- Exercise instructions -
Go through the listing below and retype exactly the lines starting at the one with "The image size" and ending at the one with "The height and width of the screenshot is (768, 1024).", skipping pictures.

- Data provided -
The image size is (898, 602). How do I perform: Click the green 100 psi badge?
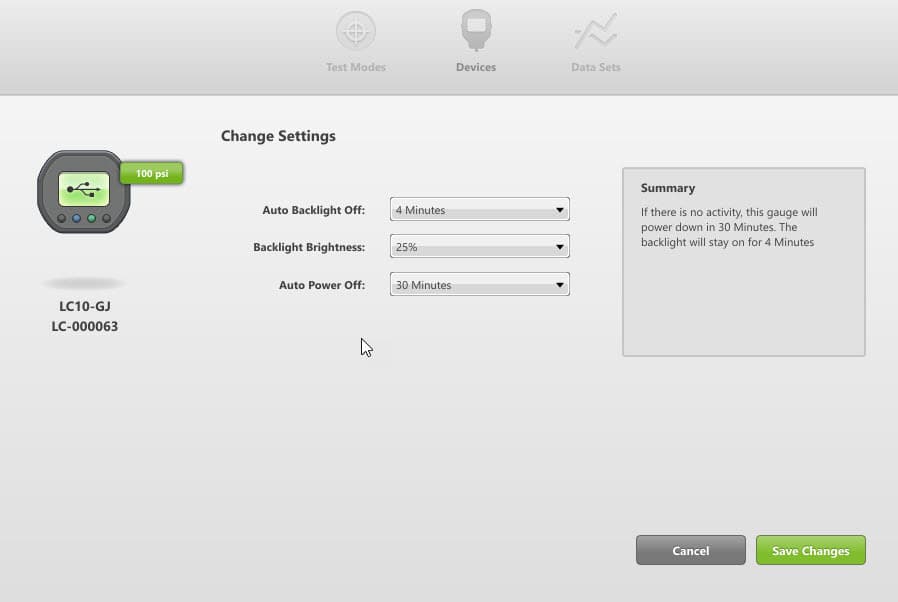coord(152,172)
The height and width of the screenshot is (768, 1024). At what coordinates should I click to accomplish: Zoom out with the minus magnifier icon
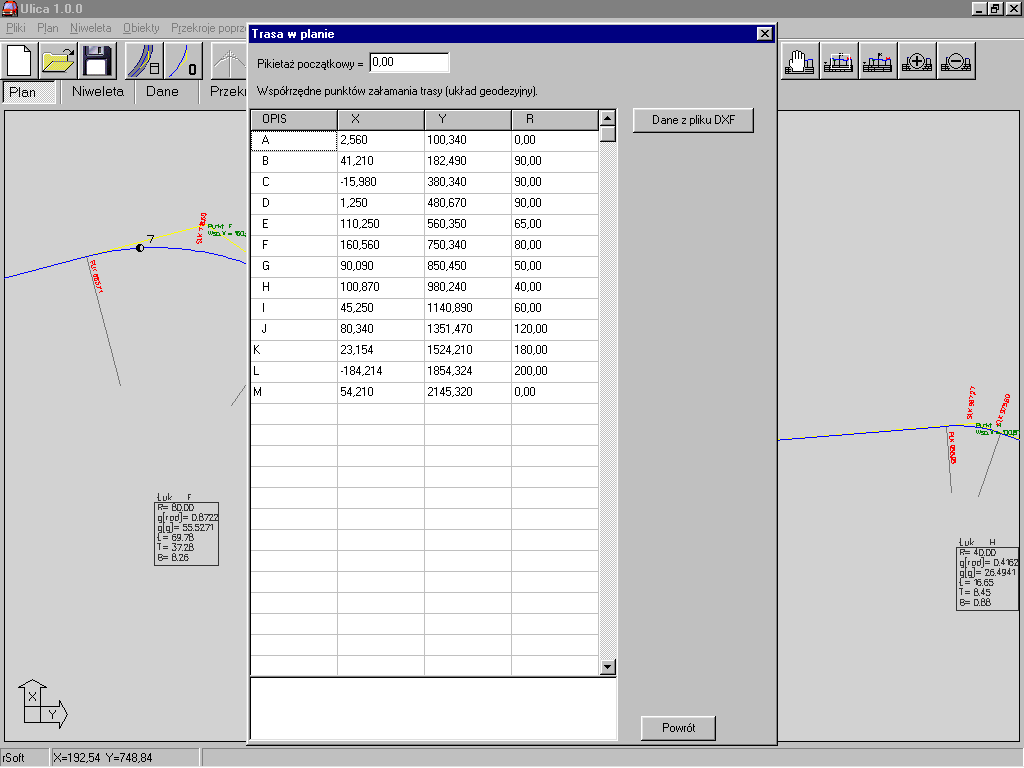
--
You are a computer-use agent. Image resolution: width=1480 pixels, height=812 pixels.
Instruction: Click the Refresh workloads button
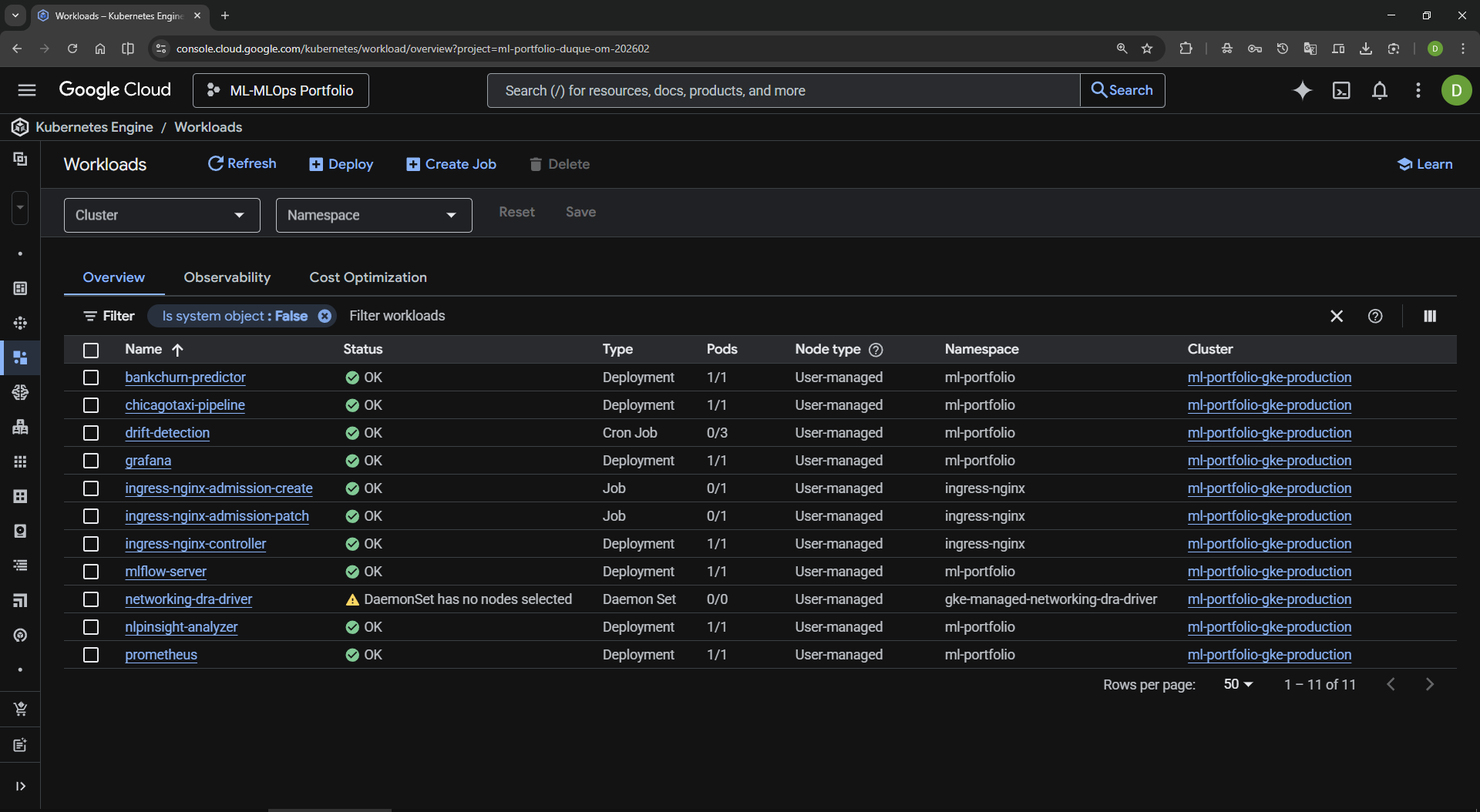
---
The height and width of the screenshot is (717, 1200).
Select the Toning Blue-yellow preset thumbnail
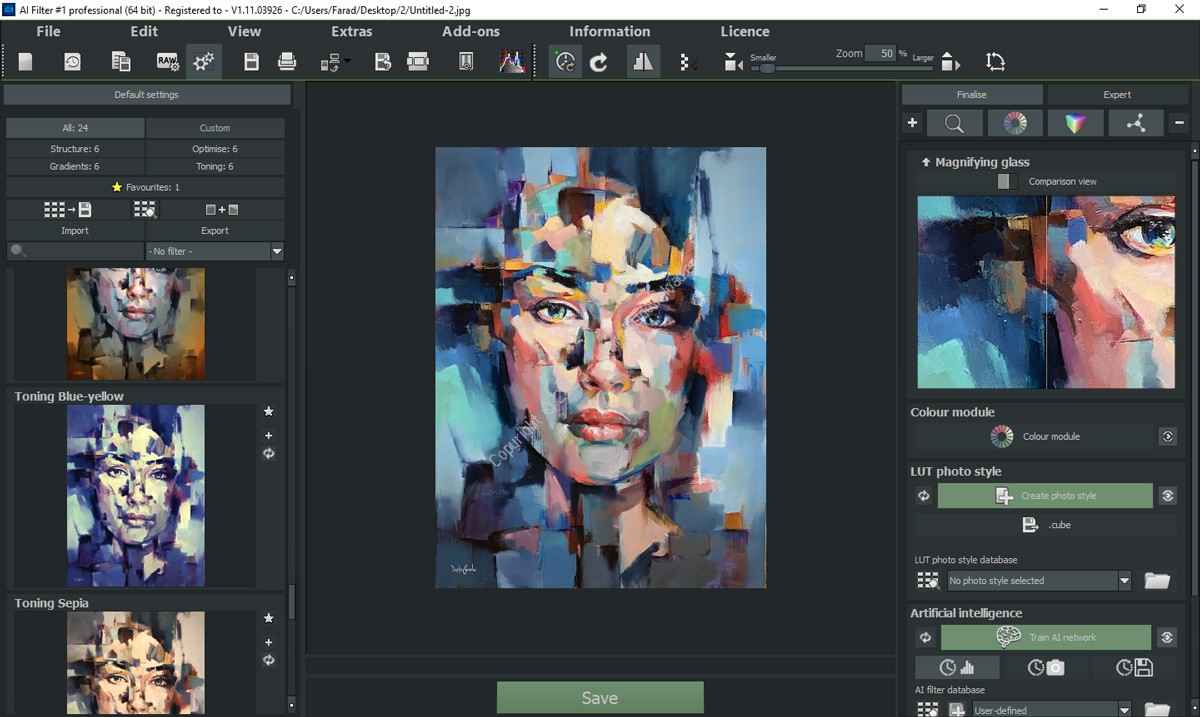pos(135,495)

- Response below -
The image size is (898, 602). How do I perform: Click the green 100 psi badge?
coord(152,172)
The height and width of the screenshot is (768, 1024). At what coordinates should I click to accomplish: Zoom out with the minus magnifier icon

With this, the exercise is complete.